C’è anche lo sterco, dove vive, a Roma?
Sì, nelle Asl, agli sportelli dei Cup dove gli anziani fanno la fila e se ne vanno via zitti zitti dopo aver sentito la cifra che dovranno pagare. Una delle scene più tristi che ho visto per il mondo. E che normalità, è diventata. In pratica, viene detto loro “fatti da parte e muori in silenzio”. A Milano ci sono molti senzatetto, a Roma sono in ogni piazza. Ma Robin Hood dov’è? E Zorro? Prima o poi torneranno.
Lo faranno davvero?
Scherzo, ma spero ancora davvero nella coscienza delle persone che con la loro consapevolezza spazzino via tutto lo sterco.

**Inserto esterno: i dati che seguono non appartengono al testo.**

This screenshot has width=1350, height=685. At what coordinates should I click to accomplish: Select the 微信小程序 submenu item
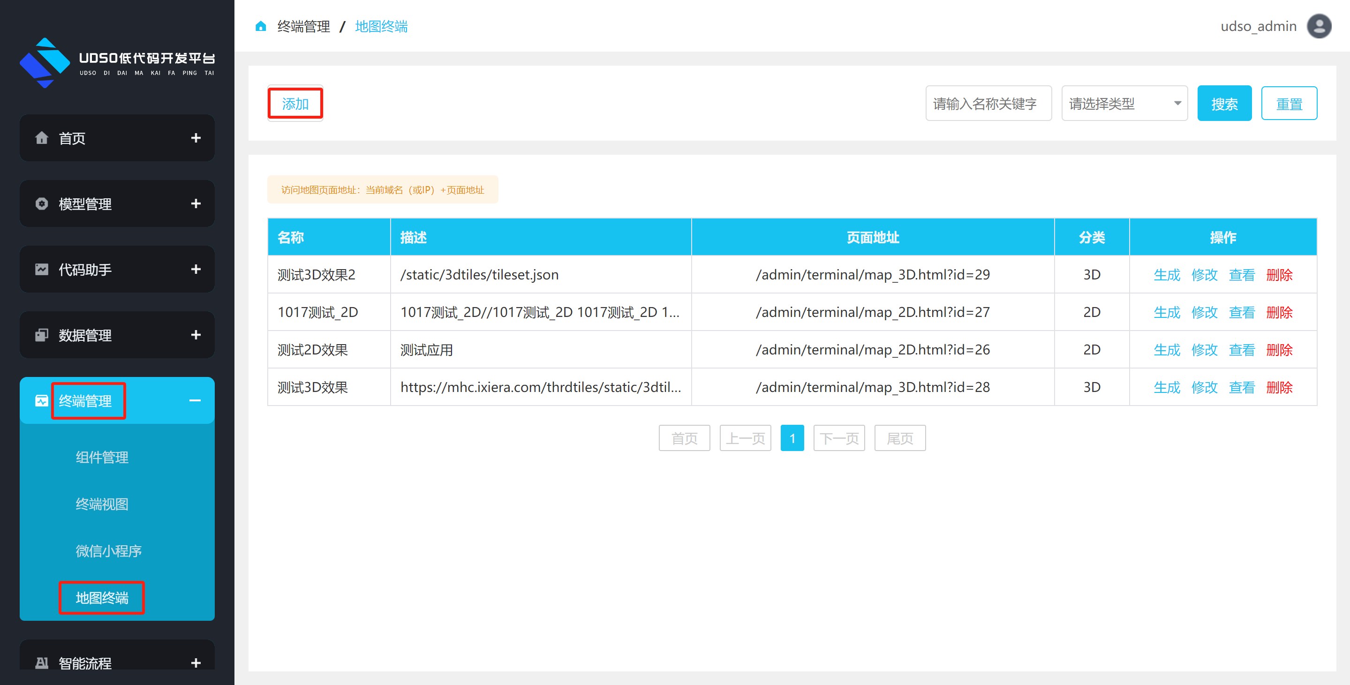108,551
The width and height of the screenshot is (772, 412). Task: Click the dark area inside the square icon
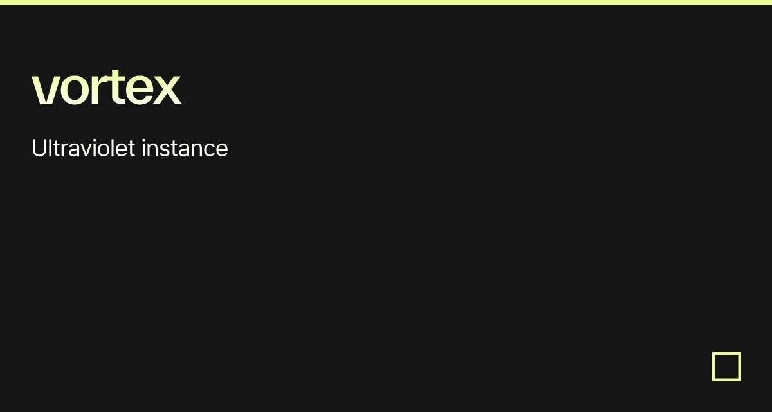(x=726, y=366)
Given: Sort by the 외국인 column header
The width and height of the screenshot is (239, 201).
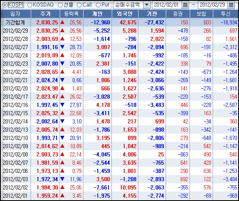Looking at the screenshot, I should click(125, 14).
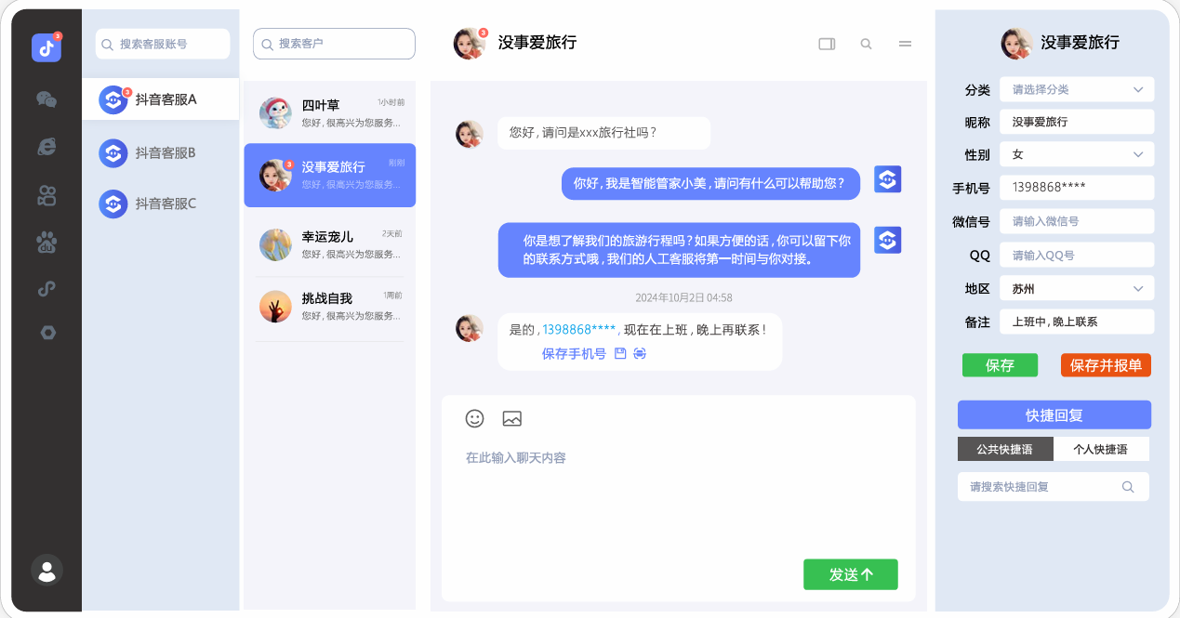This screenshot has height=618, width=1180.
Task: Select the WeChat channel icon
Action: pyautogui.click(x=46, y=97)
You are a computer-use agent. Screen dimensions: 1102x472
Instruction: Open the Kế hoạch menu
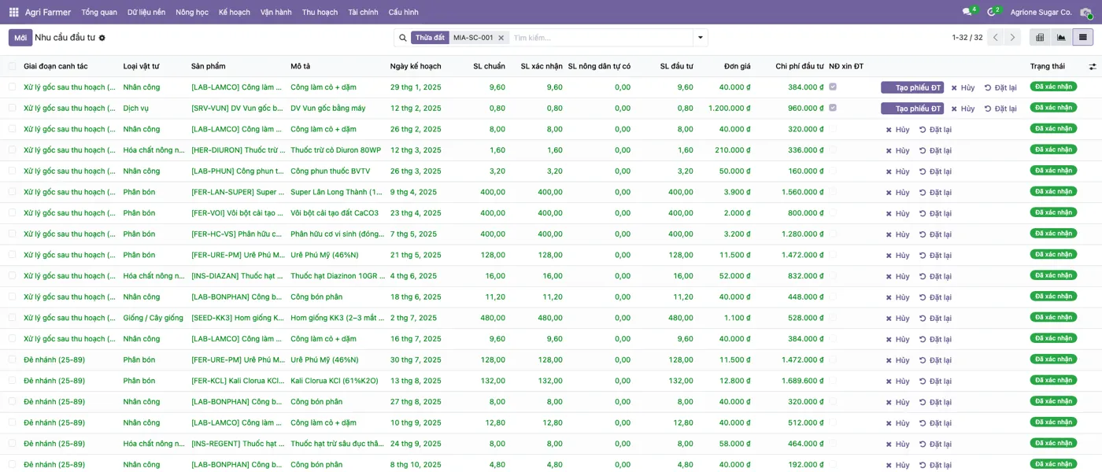tap(235, 12)
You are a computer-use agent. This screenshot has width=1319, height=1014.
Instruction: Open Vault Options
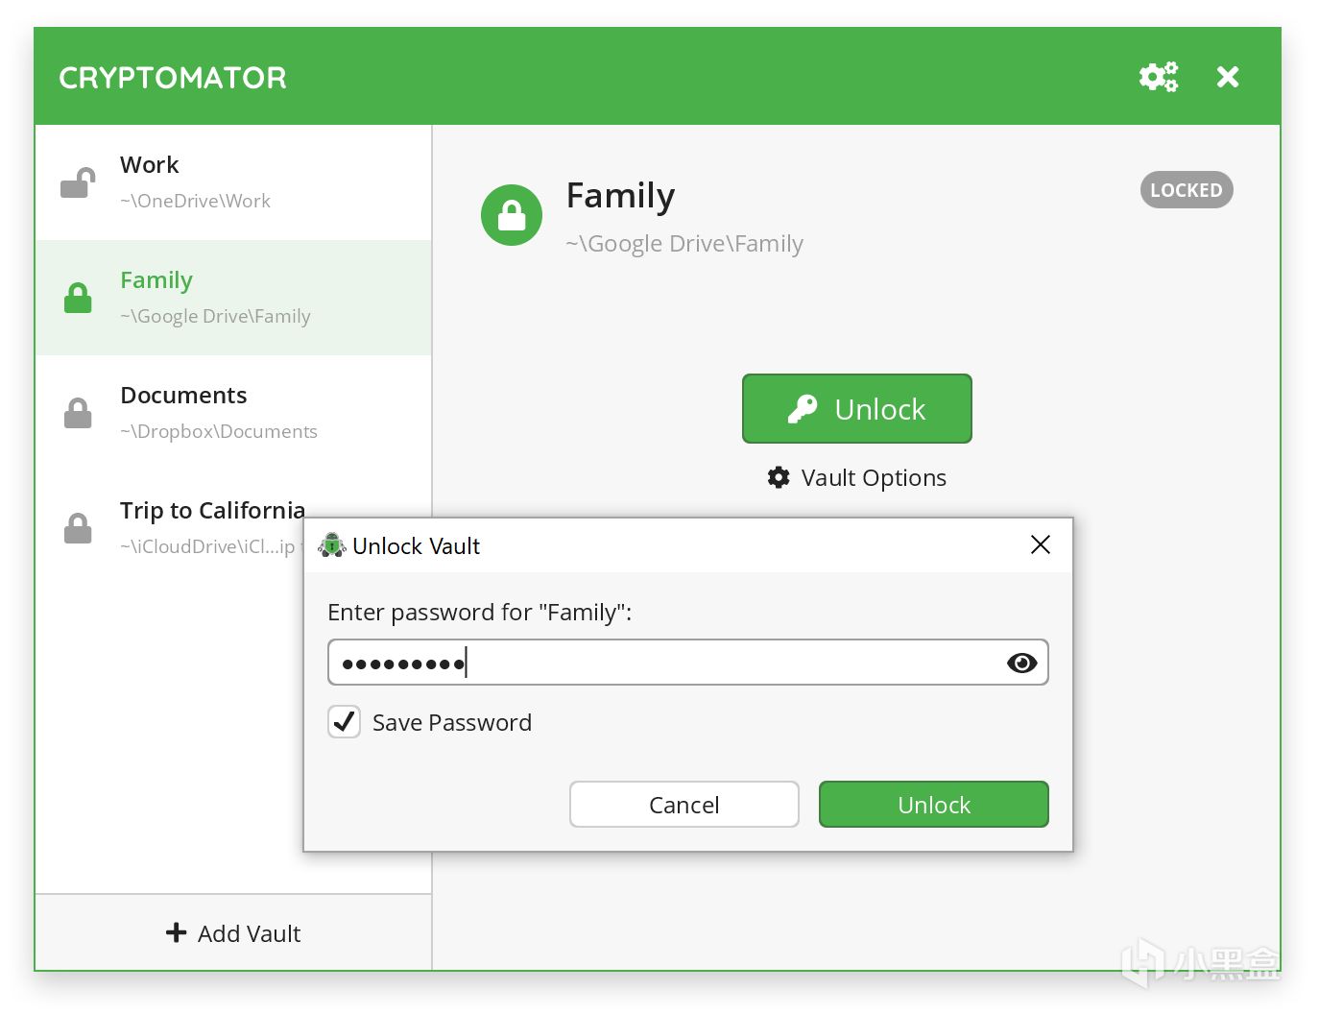click(873, 477)
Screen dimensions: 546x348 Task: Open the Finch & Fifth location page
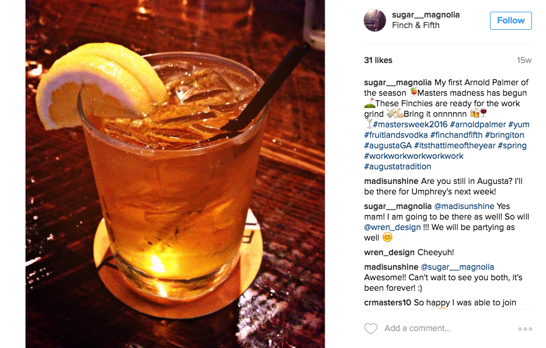tap(415, 26)
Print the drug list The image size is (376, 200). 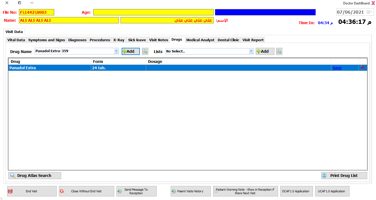344,176
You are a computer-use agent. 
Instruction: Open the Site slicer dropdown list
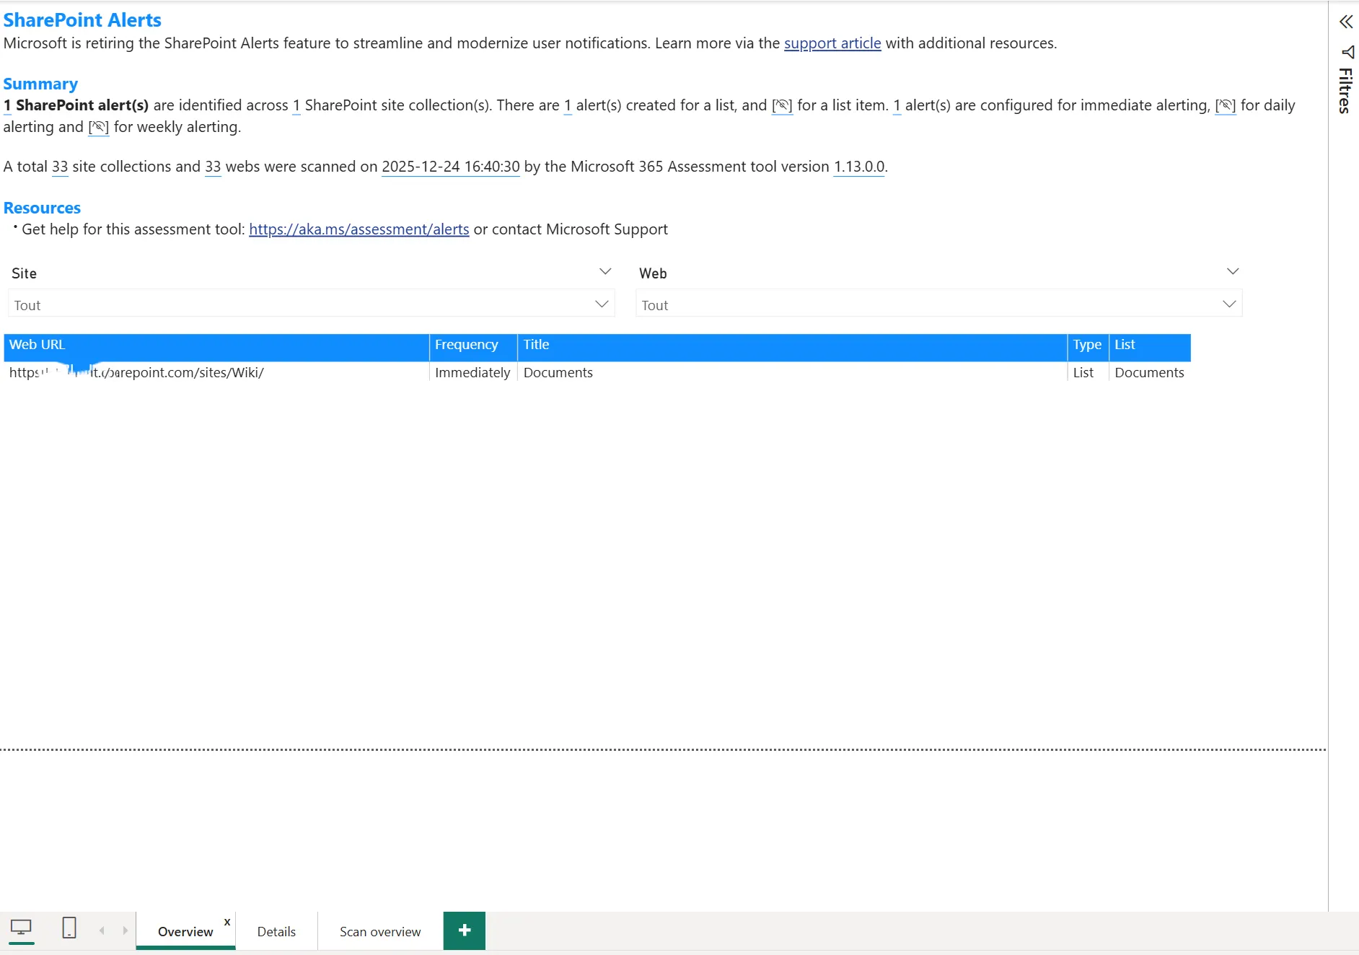pos(601,304)
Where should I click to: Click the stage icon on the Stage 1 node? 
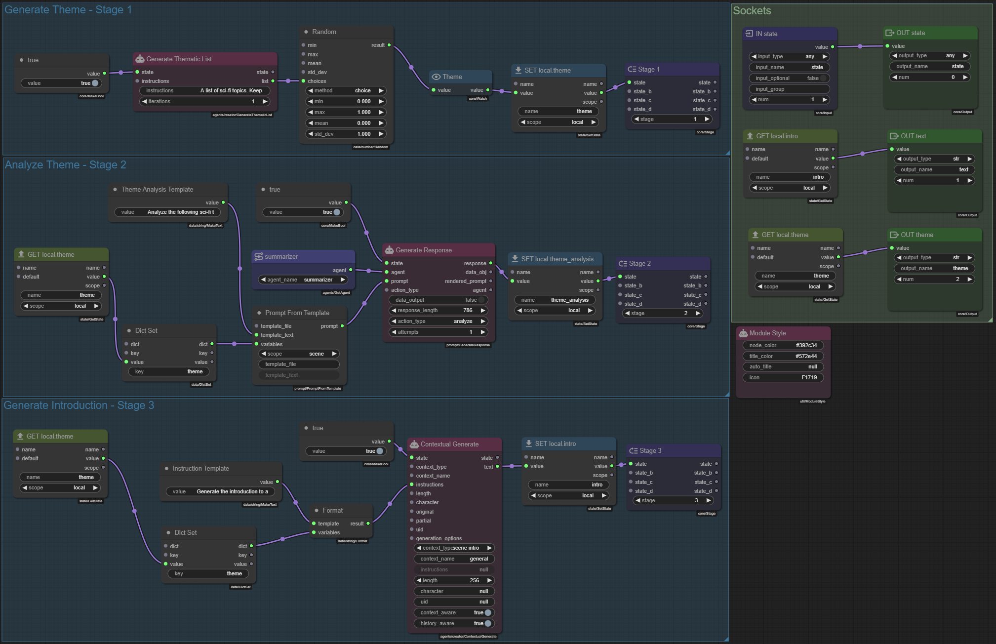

I vescovi le chiesero delle foto per illustrare il Catechismo.
All’inizio non volevo accettare, c’era poco tempo, ma monsignor Giuseppe Betori, allora a capo della Cei, mi disse di scegliere dal mio lavoro. E quando su Avvenire protestarono in molti, lui emise un comunicato per dire che foto così non passano mai di moda. Una delle avventure più belle della mia vita: era una sfida difficile, illustrare l’incontro con Cristo. Scelsi una delle foto scattate di ritorno dalla cattedrale di Trani, che si affaccia sul mare, protesa verso gli altri popoli. Ogni mattina passavo davanti a dei pescatori, ho proposto quella in cui mi guardano con gli occhi grandi e sgranati, come a dire: «Sei ancora qui?». Per l’ultimo capitolo, la Passione, ho fatto un azzardo, inviando la foto di ragazzi e ragazze in pausa pranzo nei capannoni appena imbiancati della fiera di Reggio Calabria. Faceva caldo, e la luce del sole mostrava le forme delle ragazze.
La accettarono?
Certo, nessuna censura. E pensi che nessun giornale aveva mai voluto pubblicarla. C’è qualcosa di sacrale, in quella foto, nella luce e nelle forme.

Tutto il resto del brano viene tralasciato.